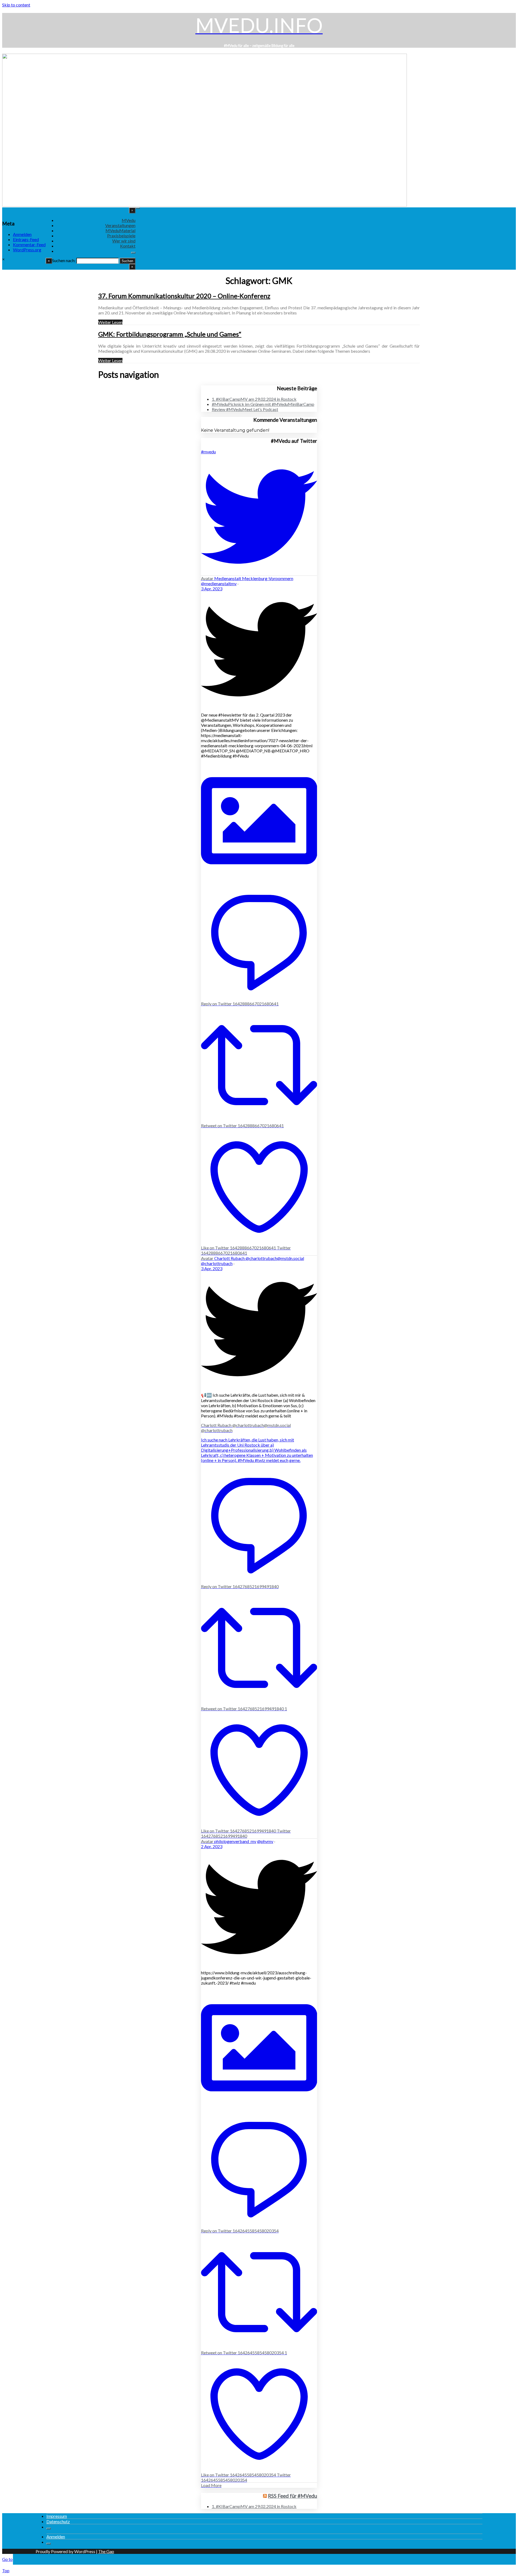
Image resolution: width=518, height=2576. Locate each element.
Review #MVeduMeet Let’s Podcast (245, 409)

______________________________

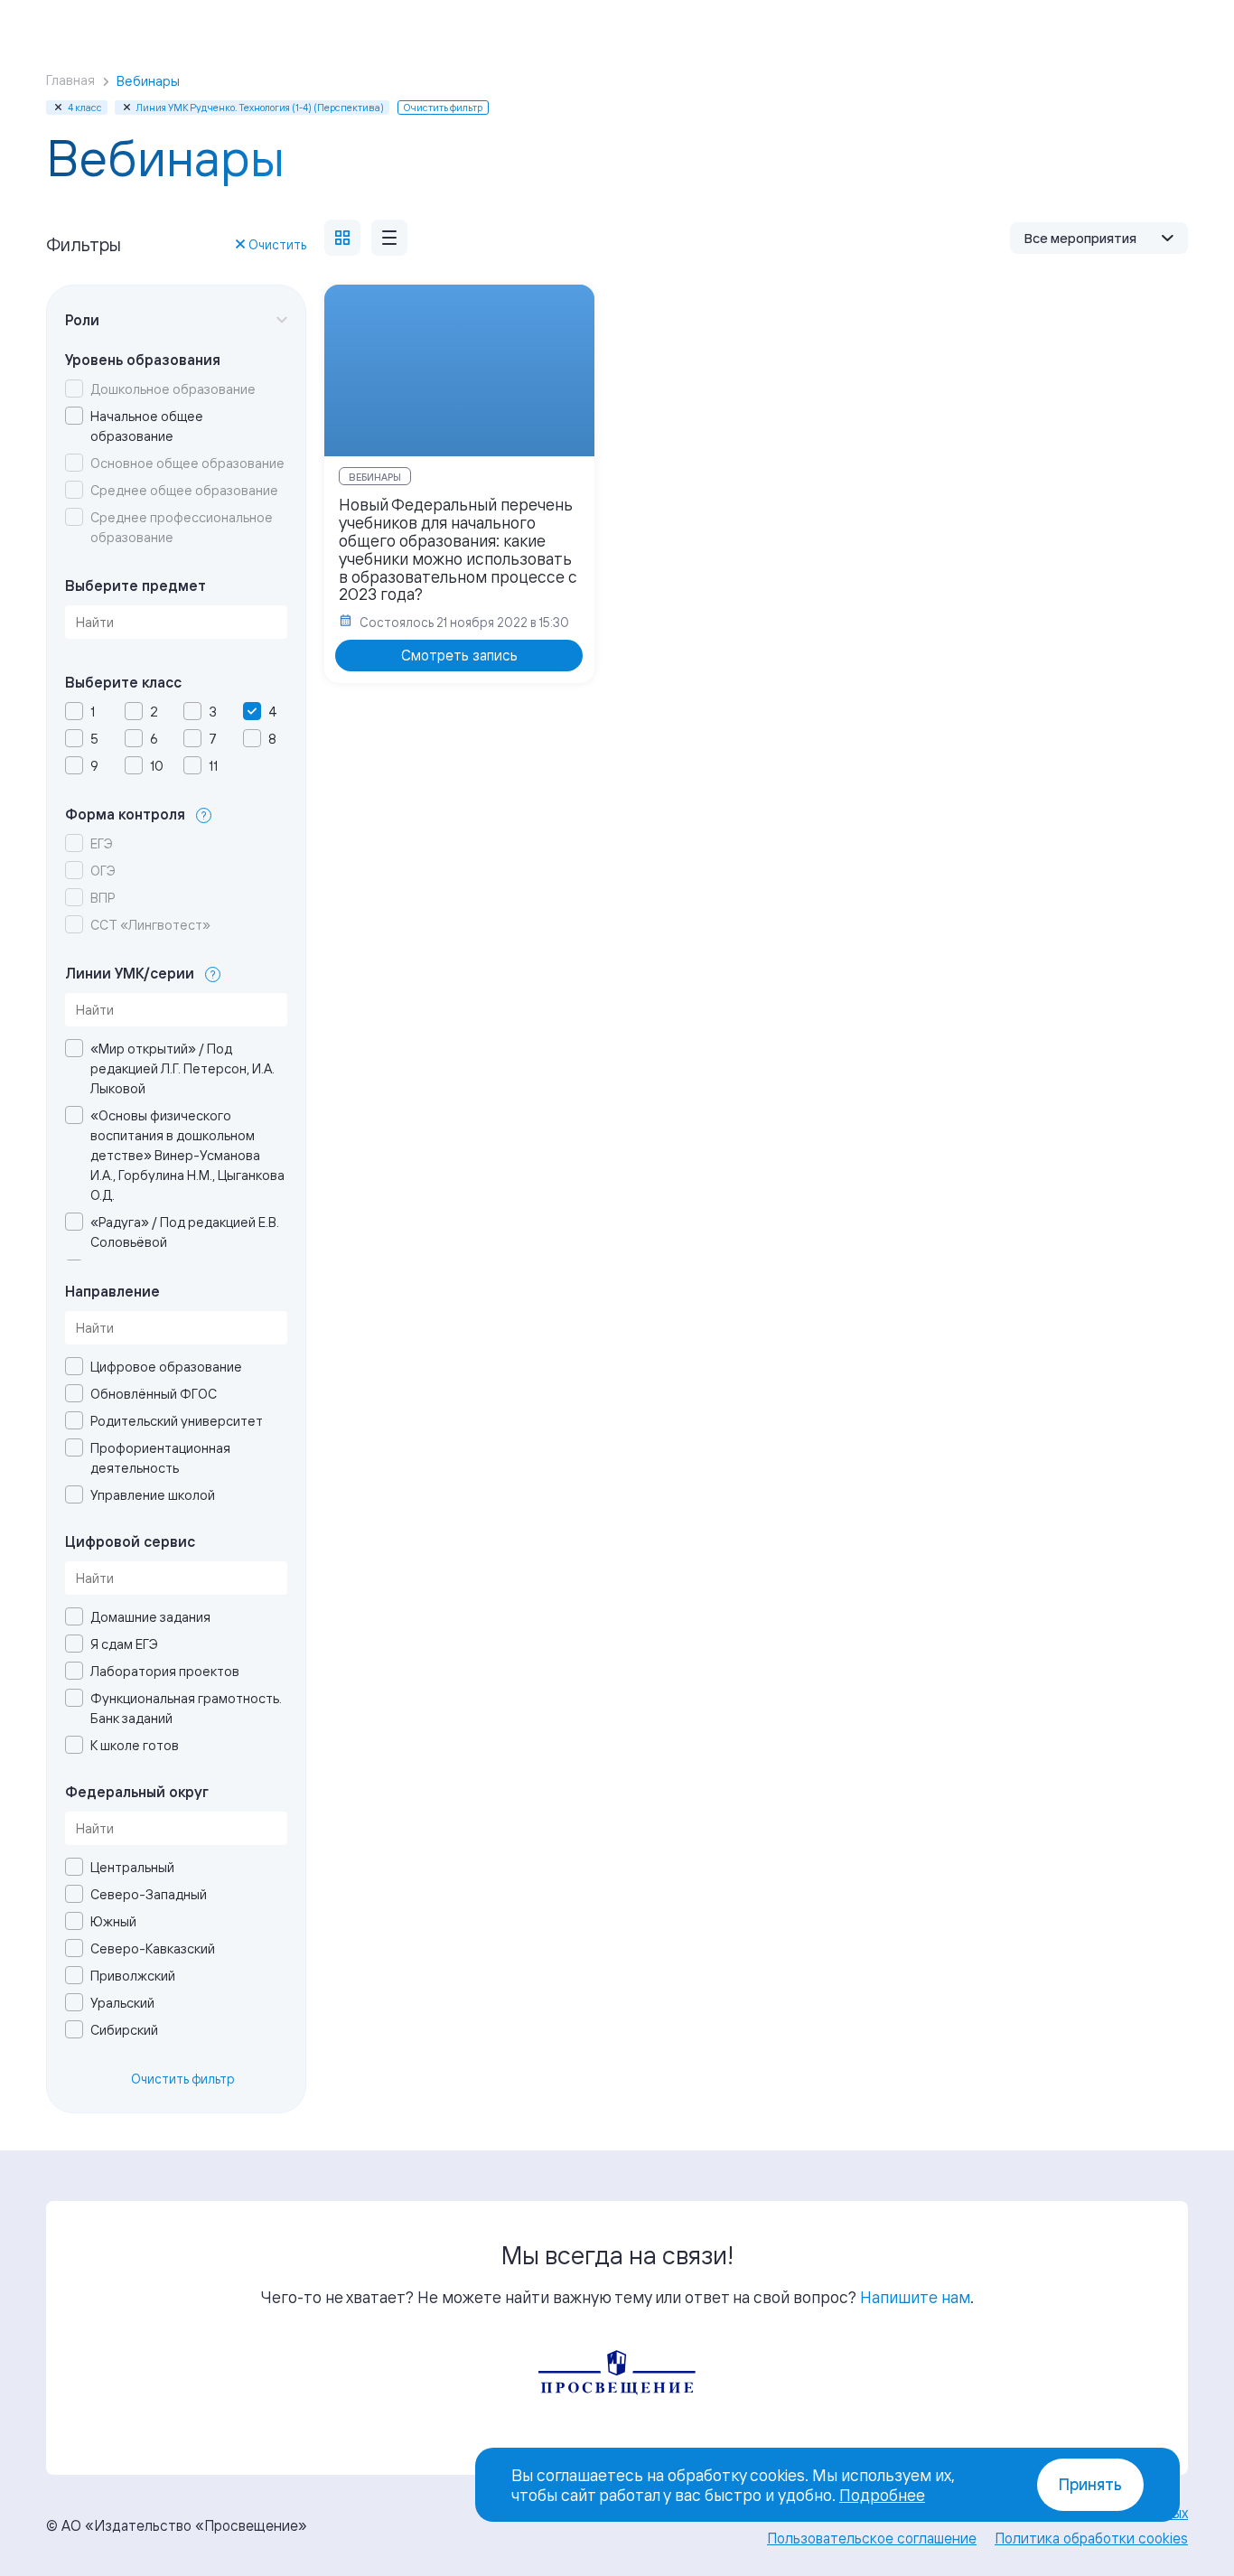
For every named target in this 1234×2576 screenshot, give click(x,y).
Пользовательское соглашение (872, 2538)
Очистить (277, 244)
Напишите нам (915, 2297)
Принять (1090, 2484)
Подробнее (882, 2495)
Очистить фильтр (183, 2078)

______________________________

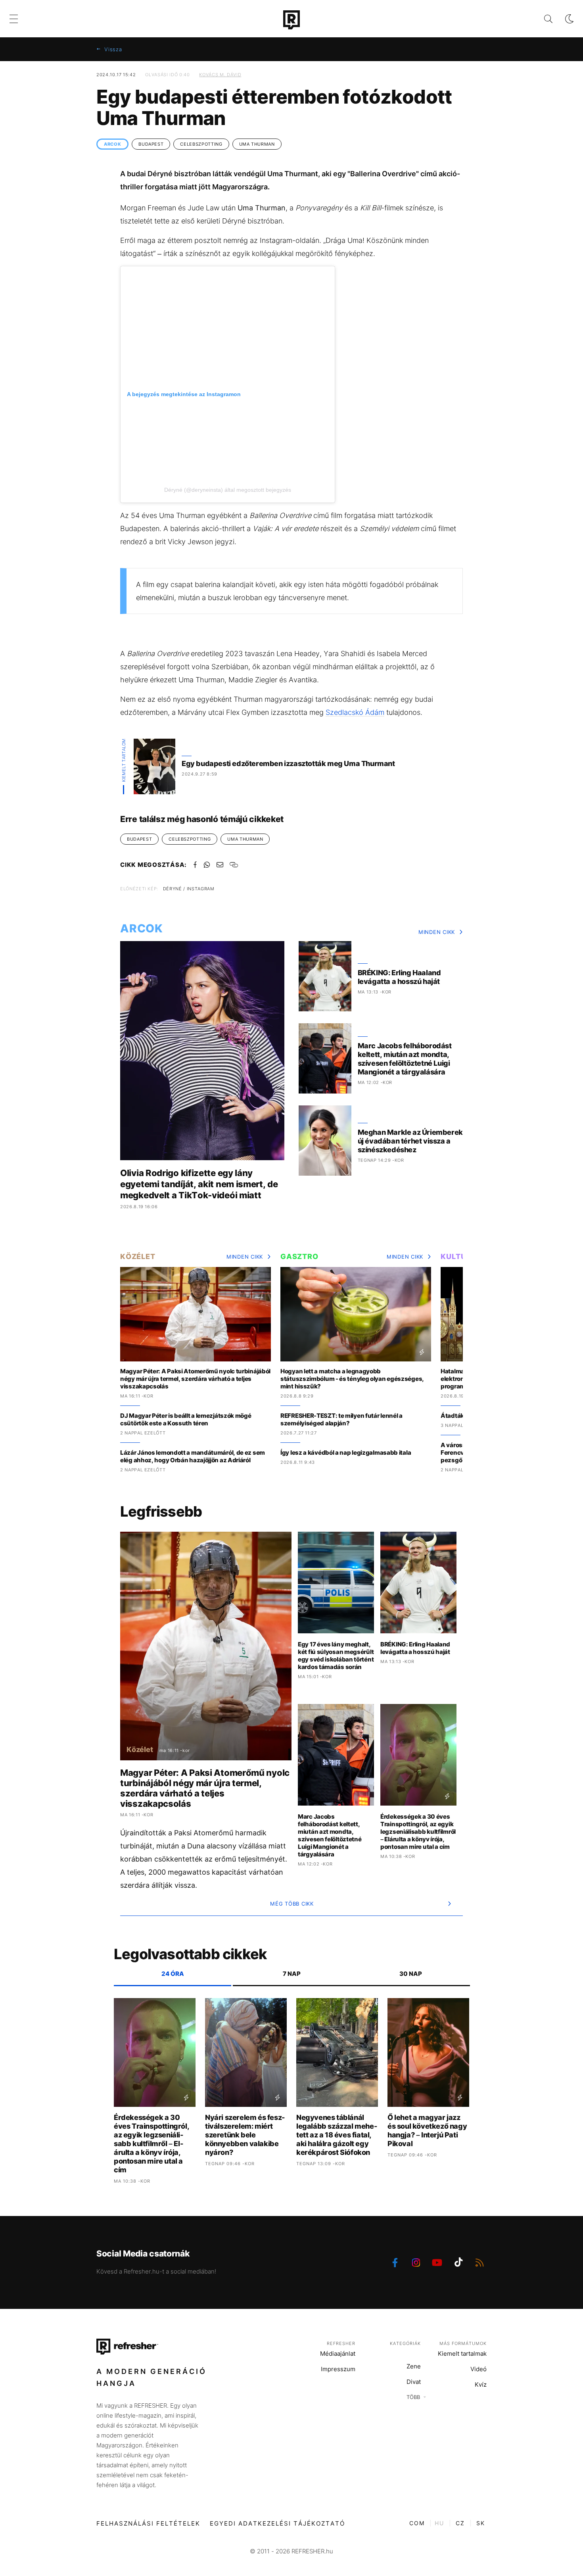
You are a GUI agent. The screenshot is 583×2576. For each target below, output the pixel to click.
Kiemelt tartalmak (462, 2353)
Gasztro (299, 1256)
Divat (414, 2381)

______________________________

Taking the entries above, restate exactly those lines that fall between the line with "For every named" and the line with "Очистить фильтр (183, 2078)", keeping both of those lines too.

**Your solution:**
For every named target in this 1234×2576 screenshot, give click(x,y).
Пользовательское соглашение (872, 2538)
Очистить (277, 244)
Напишите нам (915, 2297)
Принять (1090, 2484)
Подробнее (882, 2495)
Очистить фильтр (183, 2078)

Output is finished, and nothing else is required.